ISP. Your Internet Service Provider is the company you pay for Internet access - in some cases such as Virginmedia, Sky and BT also for your telephone and TV services.  Only they have your contact details such as telephone number and postal address.

IP Address: This is a unique number assigned to your Internet connection by your ISP when you connect to the Internet.  This means if there is a problem of any kind your ISP and only your ISP can contact you to let you know.

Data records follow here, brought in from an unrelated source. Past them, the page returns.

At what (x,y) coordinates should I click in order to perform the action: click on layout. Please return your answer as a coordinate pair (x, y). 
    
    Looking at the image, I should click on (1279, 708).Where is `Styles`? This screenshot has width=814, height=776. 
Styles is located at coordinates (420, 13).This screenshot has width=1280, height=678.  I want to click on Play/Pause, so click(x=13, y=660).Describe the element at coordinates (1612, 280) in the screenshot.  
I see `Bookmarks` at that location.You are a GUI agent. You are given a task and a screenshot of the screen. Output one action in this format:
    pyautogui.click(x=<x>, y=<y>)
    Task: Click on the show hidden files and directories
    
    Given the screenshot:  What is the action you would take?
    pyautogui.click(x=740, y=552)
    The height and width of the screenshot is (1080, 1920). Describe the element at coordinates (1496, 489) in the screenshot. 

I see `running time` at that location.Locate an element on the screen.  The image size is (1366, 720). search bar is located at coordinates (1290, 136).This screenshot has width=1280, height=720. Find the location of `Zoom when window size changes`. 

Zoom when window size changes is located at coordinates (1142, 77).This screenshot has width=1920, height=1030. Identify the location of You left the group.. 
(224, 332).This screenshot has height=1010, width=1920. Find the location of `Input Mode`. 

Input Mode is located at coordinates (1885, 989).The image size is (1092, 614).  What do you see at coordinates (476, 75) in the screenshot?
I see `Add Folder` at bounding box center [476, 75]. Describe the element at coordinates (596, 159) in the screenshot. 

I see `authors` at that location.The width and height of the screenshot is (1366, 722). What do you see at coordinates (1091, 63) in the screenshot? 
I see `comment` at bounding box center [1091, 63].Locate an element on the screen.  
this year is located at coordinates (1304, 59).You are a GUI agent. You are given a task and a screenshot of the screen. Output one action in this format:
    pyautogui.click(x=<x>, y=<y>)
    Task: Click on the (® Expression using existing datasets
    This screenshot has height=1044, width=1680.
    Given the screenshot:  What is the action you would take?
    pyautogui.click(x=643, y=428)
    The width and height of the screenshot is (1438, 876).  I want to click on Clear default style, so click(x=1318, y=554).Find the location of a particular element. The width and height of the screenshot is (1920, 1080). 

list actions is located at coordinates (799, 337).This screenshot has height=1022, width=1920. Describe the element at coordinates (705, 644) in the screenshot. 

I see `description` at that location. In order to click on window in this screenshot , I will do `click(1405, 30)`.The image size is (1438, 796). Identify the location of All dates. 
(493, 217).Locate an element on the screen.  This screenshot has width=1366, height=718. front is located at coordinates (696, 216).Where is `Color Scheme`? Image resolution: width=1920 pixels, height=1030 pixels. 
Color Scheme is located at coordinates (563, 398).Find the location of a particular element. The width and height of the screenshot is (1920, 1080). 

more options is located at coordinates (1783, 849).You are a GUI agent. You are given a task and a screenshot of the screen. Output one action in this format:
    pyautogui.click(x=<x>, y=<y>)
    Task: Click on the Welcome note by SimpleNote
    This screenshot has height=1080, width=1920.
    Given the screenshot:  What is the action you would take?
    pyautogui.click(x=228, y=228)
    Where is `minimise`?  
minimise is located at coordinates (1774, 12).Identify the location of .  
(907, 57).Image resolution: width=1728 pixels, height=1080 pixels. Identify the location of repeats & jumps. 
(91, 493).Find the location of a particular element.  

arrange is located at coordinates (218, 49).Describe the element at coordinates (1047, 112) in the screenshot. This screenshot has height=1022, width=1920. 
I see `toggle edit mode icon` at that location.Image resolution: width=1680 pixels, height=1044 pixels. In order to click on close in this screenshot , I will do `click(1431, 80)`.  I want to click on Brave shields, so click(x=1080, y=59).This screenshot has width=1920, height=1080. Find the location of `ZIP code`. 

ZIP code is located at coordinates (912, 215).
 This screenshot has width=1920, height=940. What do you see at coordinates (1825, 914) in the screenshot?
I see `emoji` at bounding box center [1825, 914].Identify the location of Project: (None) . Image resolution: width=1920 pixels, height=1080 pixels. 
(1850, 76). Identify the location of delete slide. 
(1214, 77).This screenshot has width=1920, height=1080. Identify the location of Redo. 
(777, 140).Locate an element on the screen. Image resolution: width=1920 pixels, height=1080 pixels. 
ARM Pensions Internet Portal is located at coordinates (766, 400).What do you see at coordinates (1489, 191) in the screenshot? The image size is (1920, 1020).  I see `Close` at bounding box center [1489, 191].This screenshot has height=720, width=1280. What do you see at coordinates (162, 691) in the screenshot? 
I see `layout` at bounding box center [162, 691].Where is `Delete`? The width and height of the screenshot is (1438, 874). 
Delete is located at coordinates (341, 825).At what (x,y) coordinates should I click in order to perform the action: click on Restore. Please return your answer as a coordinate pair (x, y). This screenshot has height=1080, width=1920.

That's the jargon out of the way :)

The Facts

  • The only way to trace any virus back to your computer is by the IP address.  However this will not identify you personally, only the ISP you are with.  Think of it like a postcode.. all that tells anyone on its own is what town you live in or near.
  • To identify you and your actual address is only possible if the request is made by a member of law enforcement, such as the Police or a solicitor, to your ISP and must be in relation to a criminal investigation for which there will be a warrant.
[Addendum: 20.12.12: I have just taken a scam call who asked to speak to me by name.  When I pointed out the only company who could legally link my IP address to me personally he hung up.  It seems they are using a - presumably stolen - database of names and telephone numbers.]

The Signs

Ways to tell immediately that the person is a scammer:
  • Empty phone line before they speak.  Generally the call connecting to one of their staff abroad.
  • Calling 'from Windows'.  Windows is a product not a company.  There are teams within Microsoft, which is the company, who work on Windows, but they have nothing to do with consumers.  Ever.
  • Calling from Microsoft.  Microsoft will never call you.  They have no interest in individuals who may or may not have viruses on their computers.  It's not their problem.
  • Wrong terminology.  Computers get viruses, worms or Trojans.  They do not get germs - as I explained to the person who made the mistake of waking me up at 0800 this morning to try and scam me.  Bad mistake - I was tired..
  • Ask what ISP you are with.  As above they cannot have obtained your telephone number anywhere other than your ISP in this instance.  They won't know who it is.. another clear indicator - as if you needed one - that it's a scam.
  • Ask how they obtained your number.  They can only have obtained it from your ISP (which we've just shown they don't know).

In a nutshell, if someone telephones you and says your computer has a virus, and they are not from your ISP they are lyingFact.

Another Fact.  Your ISP will not ring you about this kind of issue.  They have far more to do than telephone individual customers about possible viruses.  If you consider an ISP with a million customers, and only 10% had viruses that's still 100,000 people they'd have to call.  That is a pointless waste of time and resources.  ISPs don't do it for that very reason.  You may conceivably get an email from them if there is a really serious problem, but if you do I would urge you to telephone them on a number you know, not one from the email, to confirm it's not another type of scam.

I have only ever been contacted regarding a perceived problem with my Internet connection by my ISP once in the 17 years I have been online, and that was by email.  Never by phone.

One Simple Rule.  There is no direct path between your computer's Internet connection and your telephone number, therefore anyone - other than your ISP who won't - who telephones you about problems with your computer is a liar.


  1. Good post and worthy of a read from the not so computer literate!

    I actually know a person whose computer was ruined by this scam. The sad thing is he then got done again.


  2. Thanks Julian,

    Although I sort of know most of that it is a very good and clear explanation that should be provided free with every computer and/or broadband connection.

    I often tell them that either they are lying to me or their employer is lying to them.